Top ten tips for record keeping

Post date: 05/01/2016 | Time to read article: 1 mins

The information within this article was correct at the time of publishing. Last updated 18/05/2020

Good medical records – whether electronic or handwritten – are essential for the continuity of care of your patients. The notes will also form the basis of the hospital’s defence should there be any future litigation against your hospital. Notes are a reflection of the quality of care given so get into the habit of writing comprehensive and contemporaneous notes.

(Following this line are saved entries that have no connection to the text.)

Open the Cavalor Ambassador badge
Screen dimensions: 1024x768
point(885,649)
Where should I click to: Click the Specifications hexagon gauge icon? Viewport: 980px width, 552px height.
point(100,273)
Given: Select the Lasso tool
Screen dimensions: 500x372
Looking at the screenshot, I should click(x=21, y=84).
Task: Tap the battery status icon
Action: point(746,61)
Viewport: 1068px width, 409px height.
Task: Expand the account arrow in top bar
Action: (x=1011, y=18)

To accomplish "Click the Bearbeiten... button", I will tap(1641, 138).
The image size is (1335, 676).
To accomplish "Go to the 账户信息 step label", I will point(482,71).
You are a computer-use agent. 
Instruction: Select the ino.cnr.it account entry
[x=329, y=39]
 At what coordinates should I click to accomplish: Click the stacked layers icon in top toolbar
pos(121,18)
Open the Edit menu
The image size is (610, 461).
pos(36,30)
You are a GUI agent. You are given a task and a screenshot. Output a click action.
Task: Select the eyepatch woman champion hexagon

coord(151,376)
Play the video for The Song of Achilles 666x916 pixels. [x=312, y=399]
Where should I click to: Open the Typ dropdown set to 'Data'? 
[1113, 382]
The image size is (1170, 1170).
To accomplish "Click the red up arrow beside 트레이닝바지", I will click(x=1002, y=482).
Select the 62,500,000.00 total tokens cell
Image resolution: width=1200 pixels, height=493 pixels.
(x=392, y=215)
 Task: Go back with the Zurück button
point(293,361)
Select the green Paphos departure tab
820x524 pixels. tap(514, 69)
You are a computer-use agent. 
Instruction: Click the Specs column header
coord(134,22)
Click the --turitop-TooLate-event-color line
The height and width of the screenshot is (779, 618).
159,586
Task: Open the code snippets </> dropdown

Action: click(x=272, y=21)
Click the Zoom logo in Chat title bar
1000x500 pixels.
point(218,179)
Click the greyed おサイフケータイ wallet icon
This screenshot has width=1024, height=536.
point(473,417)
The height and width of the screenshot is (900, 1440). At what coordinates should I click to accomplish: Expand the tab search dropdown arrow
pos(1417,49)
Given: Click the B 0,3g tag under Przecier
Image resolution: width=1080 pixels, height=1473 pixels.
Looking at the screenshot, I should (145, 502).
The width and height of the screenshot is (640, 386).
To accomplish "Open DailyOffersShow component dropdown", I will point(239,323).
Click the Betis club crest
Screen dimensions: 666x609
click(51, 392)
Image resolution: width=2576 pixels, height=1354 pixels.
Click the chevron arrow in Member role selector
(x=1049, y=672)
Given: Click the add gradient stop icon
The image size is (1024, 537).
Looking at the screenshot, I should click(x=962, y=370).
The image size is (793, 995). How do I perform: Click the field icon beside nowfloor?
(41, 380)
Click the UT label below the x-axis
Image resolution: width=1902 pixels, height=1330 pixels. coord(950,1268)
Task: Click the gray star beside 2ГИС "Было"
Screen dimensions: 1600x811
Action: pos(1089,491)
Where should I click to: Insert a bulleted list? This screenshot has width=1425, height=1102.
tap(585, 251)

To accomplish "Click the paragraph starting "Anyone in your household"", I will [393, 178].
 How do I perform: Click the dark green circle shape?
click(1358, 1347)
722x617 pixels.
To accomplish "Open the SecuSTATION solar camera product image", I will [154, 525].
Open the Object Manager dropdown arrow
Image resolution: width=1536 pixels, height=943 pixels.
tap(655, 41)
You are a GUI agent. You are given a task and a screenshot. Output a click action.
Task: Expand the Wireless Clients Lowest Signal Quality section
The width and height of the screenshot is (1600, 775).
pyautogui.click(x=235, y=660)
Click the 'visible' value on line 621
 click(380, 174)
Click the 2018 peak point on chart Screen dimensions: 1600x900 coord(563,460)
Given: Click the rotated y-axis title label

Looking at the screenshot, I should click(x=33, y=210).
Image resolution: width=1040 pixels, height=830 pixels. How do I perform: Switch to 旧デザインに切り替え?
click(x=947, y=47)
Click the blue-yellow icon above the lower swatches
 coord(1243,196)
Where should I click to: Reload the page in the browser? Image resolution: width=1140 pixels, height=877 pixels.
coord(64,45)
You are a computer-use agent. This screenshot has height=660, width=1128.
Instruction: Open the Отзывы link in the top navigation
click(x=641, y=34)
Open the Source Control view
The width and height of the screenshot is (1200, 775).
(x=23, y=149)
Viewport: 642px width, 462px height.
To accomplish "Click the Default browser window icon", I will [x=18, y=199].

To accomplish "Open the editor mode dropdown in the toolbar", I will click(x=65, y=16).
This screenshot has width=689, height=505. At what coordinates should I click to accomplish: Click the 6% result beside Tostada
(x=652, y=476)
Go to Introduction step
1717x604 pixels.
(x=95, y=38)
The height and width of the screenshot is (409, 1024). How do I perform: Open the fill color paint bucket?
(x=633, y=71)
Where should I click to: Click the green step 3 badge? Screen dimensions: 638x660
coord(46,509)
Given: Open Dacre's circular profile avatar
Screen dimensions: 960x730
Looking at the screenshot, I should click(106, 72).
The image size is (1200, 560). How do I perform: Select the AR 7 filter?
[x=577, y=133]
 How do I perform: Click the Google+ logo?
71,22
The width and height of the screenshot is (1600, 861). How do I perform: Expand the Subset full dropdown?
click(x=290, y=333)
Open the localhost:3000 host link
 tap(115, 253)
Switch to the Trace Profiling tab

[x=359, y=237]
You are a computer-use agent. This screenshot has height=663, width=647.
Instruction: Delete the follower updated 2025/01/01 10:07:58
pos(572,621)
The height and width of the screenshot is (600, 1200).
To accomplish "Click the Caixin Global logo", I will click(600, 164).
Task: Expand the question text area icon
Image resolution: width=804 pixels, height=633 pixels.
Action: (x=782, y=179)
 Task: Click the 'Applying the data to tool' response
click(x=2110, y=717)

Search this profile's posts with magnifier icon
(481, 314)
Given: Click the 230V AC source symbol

  1. Always date and sign your notes, whether written or on computer. Don’t change them. If you realise later that they are factually inaccurate, add an amendment.
  2. Any correction must be clearly shown as an alteration, complete with the date the amendment was made, and your name.
  3. Making good notes should become habitual.
  4. Document decisions made, any discussions, information given, relevant history, clinical findings, patient progress, investigations, results, consent and referrals.
  5. Medical records can contain a wide range of material, such as handwritten notes, computerised records, correspondence between health professionals, lab reports, imaging records, photographs, video and other recordings and printouts from monitoring equipment.
  6. Do not write offensive or gratuitous comments – eg, racist, sexist or ageist remarks. Only include things that are relevant to the health record.
  7. Patients have a right to access their own medical records under The Data Protection Act.
  8. Risks can never be eradicated, even with best practice, only reduced. Good record keeping helps to maintain best practice, aiding clear communication between professionals, and demonstrates that best practice has been followed.
  9. Complete, contemporaneous and well organised medical records are essential for good medical practice and continuity of care. They are necessary for a healthcare professional’s defence against a claim or complaint and can be seen to reflect the quality of care provided.
  10. Appropriate record keeping is recognised as an important component of professional standards.